OK, thanks. I guess my brain missed the "right after the hub memories" part. Will a DE2 FPGA image be available? I would like to update my development tools, and run my tests on the latest version.
I am at my parents' house today, but when I get home, I will compile a DE2-115 version. I'll cover the other boards, also.
The debugging is much improved. I changed the criteria for when a breakpoint can occur per each int1/int2/int3/main filter, so that each is exactly what you'd expect it to be. For example, you don't see the pipeline CALLD injections for interrupts, nor the cancelled instructions trailing branches. You see only what constitutes int1, int2, int3, or main code.

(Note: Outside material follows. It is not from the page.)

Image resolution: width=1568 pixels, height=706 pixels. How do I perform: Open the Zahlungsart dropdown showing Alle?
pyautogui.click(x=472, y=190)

You now get one debug interrupt for each instruction executed, according to the filter settings.
You can also break on the first instruction of each interrupt, by int1/2/3. Because these trigger on the pipeline CALLD injections, the breakpoint is before the first ISR instruction executes, so the first susequent single-step would execute the first instruction of the ISR. Everything is how you would ideally imagine it being. The exceptions are address breakpoints and BRK instruction breakpoints. They stop after the address match or BRK.
Chip,
I'm still worried there is an issue with constraints on I/O pin timing.
My previous tests, using the Smartpins to count clocks comparing an OUT to the returning input transition, gave differing measurements for different pins at 80 MHz. Some pins are 1 count while others are 2 counts - It is pin specific. This hasn't changed.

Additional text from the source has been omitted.